The subject of Liberty is fundamental to Justice, Order, and Law.  It is the fundamental reason for the Declaration of Independence (as well as the Original Declaration of Independence), the subject of Sovereignty and Corporate Rule, and has spawned everything from The Wizard of Oz to systems of Restorative Justice, and to our current State of the Union.

Our present sense of liberty comes in large part from Thomas Jefferson, who had had instilled in him the "deep conviction of the fundamental importance of the principle that the will of the majority ought to be submitted to the minority." [1] In other words, liberty was and is a foundation where everyone has a presumption of liberty, even when they are in the minority -- even the miniscule minority (and despite any ill-named "moral majority").

James Madison agreed in the sense that tyranny is often equated with majority rule. "What is the worse result of politics? Tyranny. to what form of tyranny is democracy prey? Tyranny of the majority. How can that be avoided? By preventing the existence of majorities that are homogenous, and therefore stable, durable and potentially tyrannical. How can that be prevented? By cultivating factions, so that majorities will be unstable and short-lived coalitions of minorities. Cultivation of factions is a function of an 'extensive' republic." [2]

Benjamin Franklin noted in 1759 that, "Democracy is two wolves and a lamb voting on what to have for lunch [-- an illusion to just one of the many Perils of Democracy]. Liberty is a well armed lamb contesting the issue."

“When in the course of human events”, when the demands of Liberty inevitably challenge any government bent on reducing freedom and liberty, then one has to entertain the notion that said government is in the throes of a Revolution -- even when there have been no shots fired (and in fact, may never be fired).  It may very well that the time of reckoning is fast approaching when the authority of government will be challenged en masse.  

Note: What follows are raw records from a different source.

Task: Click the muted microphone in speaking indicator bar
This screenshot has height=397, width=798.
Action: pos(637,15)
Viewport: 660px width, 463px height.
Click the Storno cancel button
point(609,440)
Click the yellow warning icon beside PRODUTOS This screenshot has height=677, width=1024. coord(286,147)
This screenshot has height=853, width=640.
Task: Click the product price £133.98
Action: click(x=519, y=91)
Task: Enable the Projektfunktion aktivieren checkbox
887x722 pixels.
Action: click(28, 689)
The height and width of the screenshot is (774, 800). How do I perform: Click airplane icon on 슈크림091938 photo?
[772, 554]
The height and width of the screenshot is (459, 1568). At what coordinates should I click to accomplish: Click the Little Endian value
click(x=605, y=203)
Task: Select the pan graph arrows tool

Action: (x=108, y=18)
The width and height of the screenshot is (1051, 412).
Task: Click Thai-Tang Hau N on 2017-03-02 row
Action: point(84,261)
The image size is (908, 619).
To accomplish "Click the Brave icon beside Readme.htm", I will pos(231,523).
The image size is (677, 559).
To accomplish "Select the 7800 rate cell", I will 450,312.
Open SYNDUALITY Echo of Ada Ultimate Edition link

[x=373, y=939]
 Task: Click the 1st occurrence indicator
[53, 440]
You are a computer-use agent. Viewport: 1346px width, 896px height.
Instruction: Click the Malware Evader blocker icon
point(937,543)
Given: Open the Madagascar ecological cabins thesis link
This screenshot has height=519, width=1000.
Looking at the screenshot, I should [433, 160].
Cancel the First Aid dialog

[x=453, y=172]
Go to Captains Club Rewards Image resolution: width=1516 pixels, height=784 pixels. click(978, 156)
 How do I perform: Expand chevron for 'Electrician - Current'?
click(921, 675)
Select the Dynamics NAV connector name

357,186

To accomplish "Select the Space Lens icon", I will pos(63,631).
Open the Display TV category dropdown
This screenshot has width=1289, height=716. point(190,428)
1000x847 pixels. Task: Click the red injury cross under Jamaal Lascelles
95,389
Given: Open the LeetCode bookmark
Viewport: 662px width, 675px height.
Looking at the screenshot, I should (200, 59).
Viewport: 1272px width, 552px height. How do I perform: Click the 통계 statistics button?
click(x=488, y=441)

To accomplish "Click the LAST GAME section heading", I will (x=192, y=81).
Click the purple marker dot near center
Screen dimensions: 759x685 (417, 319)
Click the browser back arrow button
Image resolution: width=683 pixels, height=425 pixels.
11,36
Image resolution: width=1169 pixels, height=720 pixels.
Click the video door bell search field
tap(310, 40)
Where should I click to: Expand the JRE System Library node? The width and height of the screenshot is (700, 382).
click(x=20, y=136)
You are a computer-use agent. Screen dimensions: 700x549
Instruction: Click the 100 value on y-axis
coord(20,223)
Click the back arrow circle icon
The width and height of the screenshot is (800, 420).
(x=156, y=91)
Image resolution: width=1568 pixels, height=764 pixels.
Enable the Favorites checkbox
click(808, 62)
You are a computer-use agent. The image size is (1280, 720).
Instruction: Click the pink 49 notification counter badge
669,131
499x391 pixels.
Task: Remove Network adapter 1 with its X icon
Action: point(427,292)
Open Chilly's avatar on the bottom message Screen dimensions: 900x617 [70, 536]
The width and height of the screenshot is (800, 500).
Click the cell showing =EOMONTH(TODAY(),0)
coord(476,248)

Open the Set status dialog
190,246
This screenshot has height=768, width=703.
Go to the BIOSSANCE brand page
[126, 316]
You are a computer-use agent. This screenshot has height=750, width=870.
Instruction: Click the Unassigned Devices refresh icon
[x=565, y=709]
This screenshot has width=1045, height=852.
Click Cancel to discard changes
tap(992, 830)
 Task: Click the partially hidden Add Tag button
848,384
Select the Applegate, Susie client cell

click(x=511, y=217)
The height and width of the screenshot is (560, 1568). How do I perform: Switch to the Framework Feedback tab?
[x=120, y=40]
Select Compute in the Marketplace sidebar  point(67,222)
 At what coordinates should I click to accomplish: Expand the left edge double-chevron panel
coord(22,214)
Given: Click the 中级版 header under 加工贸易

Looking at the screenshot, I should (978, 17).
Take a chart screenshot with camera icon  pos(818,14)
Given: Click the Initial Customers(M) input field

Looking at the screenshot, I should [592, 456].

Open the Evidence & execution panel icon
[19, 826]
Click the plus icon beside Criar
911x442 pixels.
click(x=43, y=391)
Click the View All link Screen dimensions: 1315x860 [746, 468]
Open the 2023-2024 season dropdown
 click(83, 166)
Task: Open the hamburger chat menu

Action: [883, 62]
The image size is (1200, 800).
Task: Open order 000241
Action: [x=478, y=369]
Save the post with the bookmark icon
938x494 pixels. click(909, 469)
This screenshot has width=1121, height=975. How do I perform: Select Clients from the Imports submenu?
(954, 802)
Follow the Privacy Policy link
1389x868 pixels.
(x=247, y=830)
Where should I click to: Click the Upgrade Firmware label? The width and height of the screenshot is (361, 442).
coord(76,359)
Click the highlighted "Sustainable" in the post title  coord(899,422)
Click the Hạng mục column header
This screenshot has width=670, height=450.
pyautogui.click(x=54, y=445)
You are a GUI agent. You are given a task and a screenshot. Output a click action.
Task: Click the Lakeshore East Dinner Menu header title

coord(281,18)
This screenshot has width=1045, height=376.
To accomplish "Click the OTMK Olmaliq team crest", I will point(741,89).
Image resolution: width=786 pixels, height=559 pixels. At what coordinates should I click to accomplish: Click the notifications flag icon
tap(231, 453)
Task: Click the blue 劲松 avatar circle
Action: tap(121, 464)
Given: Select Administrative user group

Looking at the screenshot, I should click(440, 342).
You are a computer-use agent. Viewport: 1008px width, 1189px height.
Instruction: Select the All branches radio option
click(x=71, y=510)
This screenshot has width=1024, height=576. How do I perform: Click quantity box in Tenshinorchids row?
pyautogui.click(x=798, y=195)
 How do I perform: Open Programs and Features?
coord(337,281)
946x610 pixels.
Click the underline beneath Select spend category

Ultimately, liberty is about self-empowerment.  In the final analysis, no one can give anyone liberty.  Liberty is something that is assumed by the individual and thereafter confirmed by the manner in which they live.  This is not just a matter of avoiding the Infernal Revenue Service, the rules that unnecessarily restrict our day-to-day activities, or even the International Banksters that abscond with their ever increasing percentage of what an individual produces and accomplishes.  This is a matter of reclaiming Sovereignty, self-responsibility, and independence as human beings.

In this regard, it is essential that one understand the nature of the arch-enemy of liberty: fascism -- government by the elite (also known as the Aristocracy, Bush and Kerry... well essentially, reality as we currently know it). And excellent piece on the nature of fascism has been provided by Rense.com. It's extraordinary and worthwhile reading.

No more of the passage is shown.